Vs. Owners & Parties, Vessel M.V. Fortune Express, reported at AIR 2006 SC
1828 the Court held in paragraph 11 as under :
“11. From the aforesaid, it is apparent that the plaint cannot be
rejected on the basis of the allegations made by the defendant in
his written statement or in an application for rejection of the
plaint. The Court has to read the entire plaint as a whole to find
out whether it discloses a cause of action and if it does, then the
plaint cannot be rejected by the Court exercising the powers under
Order VII, Rule 11 of the Code. Essentially, whether the plaint
discloses a cause of action, is a question of fact which has to be
gathered on the basis of the averments made in the plaint in its
entirety taking those averments to be correct. A cause of action is
a bundle of facts which are required to be proved for obtaining
relief and for the said purpose, the material facts are required to be
stated but not the evidence except in certain cases where the
pleadings relied on are in regard to misrepresentation, fraud,
willful default, undue influence or of the same nature. So long as
the plaint discloses some cause of action which requires
determination by the Court, mere fact that in the opinion of the
Judge the plaintiff may not succeed cannot be a ground for
rejection of the plaint. In the present case, the averments made in
the plaint, as has been noticed by us, do disclose the cause of action
and, therefore, the High Court has rightly said that the powers
under Order VII, Rule 11 of the Code cannot be exercised for
rejection of the suit filed by the plaintiffappellants.”

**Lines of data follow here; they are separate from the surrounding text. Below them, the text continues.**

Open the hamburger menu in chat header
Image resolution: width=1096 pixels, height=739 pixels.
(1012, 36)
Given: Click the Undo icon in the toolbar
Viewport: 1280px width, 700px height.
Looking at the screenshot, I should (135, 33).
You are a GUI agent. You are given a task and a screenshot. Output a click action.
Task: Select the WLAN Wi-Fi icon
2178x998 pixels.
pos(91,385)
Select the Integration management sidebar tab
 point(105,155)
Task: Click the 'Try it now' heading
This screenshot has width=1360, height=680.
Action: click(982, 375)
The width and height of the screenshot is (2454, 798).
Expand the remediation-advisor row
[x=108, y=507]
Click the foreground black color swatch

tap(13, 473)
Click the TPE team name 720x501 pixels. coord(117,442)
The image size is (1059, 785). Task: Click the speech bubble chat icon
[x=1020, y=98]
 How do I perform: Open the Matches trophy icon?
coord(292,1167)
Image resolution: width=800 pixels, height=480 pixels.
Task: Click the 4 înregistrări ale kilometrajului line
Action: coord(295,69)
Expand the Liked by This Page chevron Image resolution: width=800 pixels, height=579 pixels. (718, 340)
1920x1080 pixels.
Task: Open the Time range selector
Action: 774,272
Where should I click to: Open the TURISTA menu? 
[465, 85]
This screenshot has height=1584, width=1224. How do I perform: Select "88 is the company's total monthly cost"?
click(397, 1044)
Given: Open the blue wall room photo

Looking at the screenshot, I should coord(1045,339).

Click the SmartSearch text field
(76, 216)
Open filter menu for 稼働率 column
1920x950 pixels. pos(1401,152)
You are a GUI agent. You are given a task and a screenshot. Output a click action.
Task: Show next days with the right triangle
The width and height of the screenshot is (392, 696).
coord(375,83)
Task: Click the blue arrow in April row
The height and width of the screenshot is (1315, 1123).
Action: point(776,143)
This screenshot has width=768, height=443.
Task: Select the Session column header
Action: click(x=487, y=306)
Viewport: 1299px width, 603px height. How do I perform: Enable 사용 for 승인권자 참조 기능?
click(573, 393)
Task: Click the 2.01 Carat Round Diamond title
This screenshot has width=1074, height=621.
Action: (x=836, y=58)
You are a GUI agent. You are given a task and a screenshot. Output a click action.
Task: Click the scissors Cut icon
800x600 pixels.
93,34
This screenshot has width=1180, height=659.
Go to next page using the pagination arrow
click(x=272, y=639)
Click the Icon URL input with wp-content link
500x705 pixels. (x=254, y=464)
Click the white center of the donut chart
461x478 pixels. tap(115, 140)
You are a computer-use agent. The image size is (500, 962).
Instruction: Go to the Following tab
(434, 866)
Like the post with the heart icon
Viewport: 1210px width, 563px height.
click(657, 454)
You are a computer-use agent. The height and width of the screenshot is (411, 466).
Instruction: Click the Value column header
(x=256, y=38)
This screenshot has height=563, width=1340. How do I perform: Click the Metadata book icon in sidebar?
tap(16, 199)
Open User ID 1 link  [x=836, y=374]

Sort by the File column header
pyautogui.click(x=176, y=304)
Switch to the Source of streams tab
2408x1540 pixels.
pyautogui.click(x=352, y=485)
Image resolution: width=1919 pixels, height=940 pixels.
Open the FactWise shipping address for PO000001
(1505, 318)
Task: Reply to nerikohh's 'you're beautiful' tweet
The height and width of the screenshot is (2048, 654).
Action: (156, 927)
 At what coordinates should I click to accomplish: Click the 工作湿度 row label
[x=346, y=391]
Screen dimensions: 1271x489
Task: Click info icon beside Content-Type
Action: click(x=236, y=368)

9. The learned counsel, therefore, submitted that whether the plaintiff was
justified in giving credit of Rs.86,547/ for taking the date for accrual of
cause of action as 31st December, 2003, would have to be gone into at the
trial. He submitted that the defence raised or objection raised by the
defendant cannot be a valid consideration for deciding whether the plaint
ought to be rejected or not since at that stage the defence or the written
statement cannot be looked into.
10.I have carefully considered the rival contentions. There can be no doubt
that if a suit is on the face of it barred by limitation it can be rejected
under Order VII Rule 11(d) of the Code. In such a case it is not necessary
to push the parties to trial merely because limitation is mixed question of
fact and law. But it does not follow that the objections of the defendant to
the date shown in the plaint as the date of accrual of cause of action can
be looked into at that stage. The question whether the suit is within
limitation or not would have to be considered by the Court for the purpose
of application for rejection of plaint only on the basis of averments in the
plaint. Therefore, it cannot be said that the learned trial Judge erred in
refusing to reject the plaint at the threshold. The impugned order,
therefore, does not call for any interference.
11.The revision application is, therefore, rejected.
12.In the circumstances of the case, there shall be no order as to costs.